If you didn't discover Jane's Patisserie in lockdown one; 1. what were you doing?! 2. You have to try at least one of her recipes in lockdown three!

 

Our recent fave is her Mini Egg Cookie Bars - you can thank us later.

 

These scrumptious, jam-packed cookie bars are the perfect Sunday afternoon treat, or Wednesday lunchtime; who knows what day it is at the minute anyway?

 

They're really easy to make and is something fun to get the kids involved in too - we're sure you can pass it off as a food technology lesson one afternoon. Don't feel like you have to have kids to tuck into these delicious delights though, they're definitely a winner with the adults too.

 

If these ones are not quite to your taste, Jane has a plethora of recipes to take your pick from - janespatisserie.com/recipes/
 

Ingredients

  • 275 g Plain Flour
  • 1 tsp Bicarbonate of Soda
  • 1/2 tsp Salt
  • 1 tbsp Cornflour
  • 115 g Unsalted Butter/Stork
  • 55 g Granulated Sugar
  • 135 g Light Brown Sugar
  • 1 Medium Egg
  • 1 tsp Vanilla Extract
  • 300 g Mini Eggs
  • 100 g Milk Chocolate Chips
     

Instructions

  • Preheat your oven to 190C/170C Fan and line a 9x9inch Square Tin with parchment paper, and leave to the side for now.

  • Whisk/Mix the Plain Flour, Bicarbonate, Salt and Cornflour together so its evenly distributed – leave to the side.

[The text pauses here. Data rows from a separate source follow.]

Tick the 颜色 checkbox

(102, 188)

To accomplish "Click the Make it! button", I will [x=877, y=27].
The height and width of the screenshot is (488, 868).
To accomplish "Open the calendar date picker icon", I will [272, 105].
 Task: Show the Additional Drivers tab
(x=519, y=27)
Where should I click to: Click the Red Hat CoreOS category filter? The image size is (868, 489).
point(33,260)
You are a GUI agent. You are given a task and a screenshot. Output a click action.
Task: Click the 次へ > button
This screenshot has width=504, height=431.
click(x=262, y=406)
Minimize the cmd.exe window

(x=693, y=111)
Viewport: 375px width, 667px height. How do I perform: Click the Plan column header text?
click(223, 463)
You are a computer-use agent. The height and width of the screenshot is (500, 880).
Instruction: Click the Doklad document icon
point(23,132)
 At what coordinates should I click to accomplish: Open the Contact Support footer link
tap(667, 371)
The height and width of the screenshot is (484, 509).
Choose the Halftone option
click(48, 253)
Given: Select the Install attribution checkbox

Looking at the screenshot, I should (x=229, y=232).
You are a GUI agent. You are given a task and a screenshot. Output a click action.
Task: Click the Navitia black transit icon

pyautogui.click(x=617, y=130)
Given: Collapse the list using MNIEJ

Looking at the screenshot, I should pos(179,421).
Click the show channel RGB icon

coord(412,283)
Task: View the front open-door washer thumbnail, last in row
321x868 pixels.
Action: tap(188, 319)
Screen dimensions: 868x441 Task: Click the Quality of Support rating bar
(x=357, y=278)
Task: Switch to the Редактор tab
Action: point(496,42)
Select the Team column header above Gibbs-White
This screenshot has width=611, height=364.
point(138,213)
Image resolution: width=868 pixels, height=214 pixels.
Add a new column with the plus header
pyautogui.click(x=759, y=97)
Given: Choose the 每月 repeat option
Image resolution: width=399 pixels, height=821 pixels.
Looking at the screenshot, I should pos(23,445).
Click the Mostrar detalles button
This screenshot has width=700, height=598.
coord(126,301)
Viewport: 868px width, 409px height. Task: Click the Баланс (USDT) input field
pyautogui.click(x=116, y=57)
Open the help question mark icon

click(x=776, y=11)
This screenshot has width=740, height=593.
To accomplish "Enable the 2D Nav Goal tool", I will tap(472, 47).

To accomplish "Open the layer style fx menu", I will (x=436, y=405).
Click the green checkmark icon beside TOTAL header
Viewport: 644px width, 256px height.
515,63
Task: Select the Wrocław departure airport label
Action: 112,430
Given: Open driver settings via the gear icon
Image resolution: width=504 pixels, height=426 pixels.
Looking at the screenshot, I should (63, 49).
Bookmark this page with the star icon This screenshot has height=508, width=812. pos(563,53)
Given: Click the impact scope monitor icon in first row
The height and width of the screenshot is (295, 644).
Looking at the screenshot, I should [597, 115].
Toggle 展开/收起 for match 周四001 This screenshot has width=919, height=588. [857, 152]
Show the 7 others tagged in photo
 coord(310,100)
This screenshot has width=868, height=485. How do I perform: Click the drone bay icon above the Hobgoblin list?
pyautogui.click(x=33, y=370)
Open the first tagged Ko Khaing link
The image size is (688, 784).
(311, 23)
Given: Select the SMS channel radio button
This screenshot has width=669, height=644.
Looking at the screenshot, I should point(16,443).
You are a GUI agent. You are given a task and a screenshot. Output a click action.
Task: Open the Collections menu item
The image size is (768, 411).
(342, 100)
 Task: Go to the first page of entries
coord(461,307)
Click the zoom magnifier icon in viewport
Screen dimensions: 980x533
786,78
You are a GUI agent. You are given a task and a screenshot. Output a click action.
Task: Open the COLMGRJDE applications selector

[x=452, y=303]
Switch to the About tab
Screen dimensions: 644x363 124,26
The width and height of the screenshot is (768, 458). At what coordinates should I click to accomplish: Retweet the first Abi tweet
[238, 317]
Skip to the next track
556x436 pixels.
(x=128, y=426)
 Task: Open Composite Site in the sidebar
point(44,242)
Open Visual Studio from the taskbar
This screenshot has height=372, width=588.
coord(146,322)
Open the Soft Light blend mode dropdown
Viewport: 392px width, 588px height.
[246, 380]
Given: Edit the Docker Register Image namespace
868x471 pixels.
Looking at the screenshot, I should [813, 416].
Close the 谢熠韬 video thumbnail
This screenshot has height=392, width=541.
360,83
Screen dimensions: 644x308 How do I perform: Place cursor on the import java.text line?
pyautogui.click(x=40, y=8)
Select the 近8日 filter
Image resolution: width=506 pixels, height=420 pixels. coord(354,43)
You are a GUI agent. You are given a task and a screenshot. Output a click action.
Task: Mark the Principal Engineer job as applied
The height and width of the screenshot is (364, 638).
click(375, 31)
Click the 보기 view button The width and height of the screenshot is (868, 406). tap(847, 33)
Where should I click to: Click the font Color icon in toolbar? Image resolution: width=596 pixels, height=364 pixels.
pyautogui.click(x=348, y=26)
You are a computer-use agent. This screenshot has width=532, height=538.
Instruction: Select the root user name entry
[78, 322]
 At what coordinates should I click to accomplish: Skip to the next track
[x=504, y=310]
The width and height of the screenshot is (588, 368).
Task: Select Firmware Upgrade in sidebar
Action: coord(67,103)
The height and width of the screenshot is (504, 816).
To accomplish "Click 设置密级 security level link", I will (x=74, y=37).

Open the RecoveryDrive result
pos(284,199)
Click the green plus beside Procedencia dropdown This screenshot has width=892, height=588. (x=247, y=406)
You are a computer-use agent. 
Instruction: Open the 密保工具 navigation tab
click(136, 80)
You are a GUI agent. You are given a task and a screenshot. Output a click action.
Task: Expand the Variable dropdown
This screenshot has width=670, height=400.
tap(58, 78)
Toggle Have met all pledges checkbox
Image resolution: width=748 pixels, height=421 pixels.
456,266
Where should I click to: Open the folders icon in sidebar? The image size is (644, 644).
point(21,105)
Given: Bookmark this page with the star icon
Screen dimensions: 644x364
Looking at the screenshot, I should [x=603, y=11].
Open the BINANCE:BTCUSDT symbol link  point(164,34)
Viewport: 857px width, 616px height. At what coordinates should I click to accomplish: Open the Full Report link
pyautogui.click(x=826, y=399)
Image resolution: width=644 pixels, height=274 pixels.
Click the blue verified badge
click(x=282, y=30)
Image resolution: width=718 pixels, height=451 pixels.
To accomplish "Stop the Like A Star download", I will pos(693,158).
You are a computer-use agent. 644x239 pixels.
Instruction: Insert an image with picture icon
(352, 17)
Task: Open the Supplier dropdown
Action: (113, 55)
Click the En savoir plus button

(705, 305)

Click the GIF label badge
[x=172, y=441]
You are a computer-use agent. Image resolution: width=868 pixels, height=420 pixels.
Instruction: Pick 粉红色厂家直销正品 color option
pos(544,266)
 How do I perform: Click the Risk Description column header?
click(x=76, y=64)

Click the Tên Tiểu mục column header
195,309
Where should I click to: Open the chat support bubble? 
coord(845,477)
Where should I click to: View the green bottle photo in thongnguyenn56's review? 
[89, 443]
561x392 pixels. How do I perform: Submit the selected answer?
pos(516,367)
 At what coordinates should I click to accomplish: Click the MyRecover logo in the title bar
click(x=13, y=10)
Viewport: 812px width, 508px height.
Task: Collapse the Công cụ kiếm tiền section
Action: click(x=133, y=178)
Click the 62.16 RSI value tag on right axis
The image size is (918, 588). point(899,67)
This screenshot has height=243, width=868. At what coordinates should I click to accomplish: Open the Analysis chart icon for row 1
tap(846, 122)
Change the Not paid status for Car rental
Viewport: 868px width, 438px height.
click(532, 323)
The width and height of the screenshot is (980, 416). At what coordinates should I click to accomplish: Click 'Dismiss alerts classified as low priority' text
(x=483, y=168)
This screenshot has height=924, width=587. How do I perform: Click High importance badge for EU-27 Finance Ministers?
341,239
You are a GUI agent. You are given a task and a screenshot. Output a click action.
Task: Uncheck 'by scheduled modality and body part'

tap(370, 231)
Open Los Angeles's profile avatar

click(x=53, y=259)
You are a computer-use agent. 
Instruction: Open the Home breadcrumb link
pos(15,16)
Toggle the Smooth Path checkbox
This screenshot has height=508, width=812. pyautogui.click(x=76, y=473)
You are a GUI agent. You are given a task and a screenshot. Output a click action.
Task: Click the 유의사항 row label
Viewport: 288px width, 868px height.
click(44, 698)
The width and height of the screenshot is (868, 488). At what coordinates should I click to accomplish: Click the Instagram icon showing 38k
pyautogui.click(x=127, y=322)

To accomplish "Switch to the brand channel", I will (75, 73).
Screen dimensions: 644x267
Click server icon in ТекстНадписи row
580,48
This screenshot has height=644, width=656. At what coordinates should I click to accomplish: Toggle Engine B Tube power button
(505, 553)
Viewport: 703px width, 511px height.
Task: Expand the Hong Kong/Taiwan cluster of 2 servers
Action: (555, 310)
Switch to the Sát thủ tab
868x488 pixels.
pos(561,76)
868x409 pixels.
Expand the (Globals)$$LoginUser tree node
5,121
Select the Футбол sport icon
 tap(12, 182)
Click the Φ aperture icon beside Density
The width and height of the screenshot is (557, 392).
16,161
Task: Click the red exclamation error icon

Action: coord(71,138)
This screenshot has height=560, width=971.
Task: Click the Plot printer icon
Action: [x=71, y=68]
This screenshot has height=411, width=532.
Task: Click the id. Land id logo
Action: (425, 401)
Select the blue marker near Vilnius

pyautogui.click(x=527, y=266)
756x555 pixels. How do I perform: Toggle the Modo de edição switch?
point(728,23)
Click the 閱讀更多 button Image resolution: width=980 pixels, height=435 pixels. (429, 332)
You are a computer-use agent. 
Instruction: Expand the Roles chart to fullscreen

  • In a larger bowl, melt the butter. Add in the two sugars, and whisk for about 2 minutes so the sugar starts to dissolve and the mixture is smooth. Add in the Egg and the Vanilla, and whisk again briefly till smooth. (I used an electric whisk)

  • Add in the Dry Ingredients, the Mini Eggs (apart from a handful), and the Chocolate Chips and mix with a spatula till a thick cookie dough is formed.

  • Press the mixture into the bottom of the tin and press in the handful of Mini Eggs into the top for decoration. Bake the traybake in the oven for 18-22 minutes, until the top of the cookie bake looks ‘dry’!

  • Leave the cookie bake to cool for about 10 minutes, then leave to cool fully on a wire rack. Cut the bake into 4×4 for decent sizes, or 5×5 for smaller ones! Enjoy!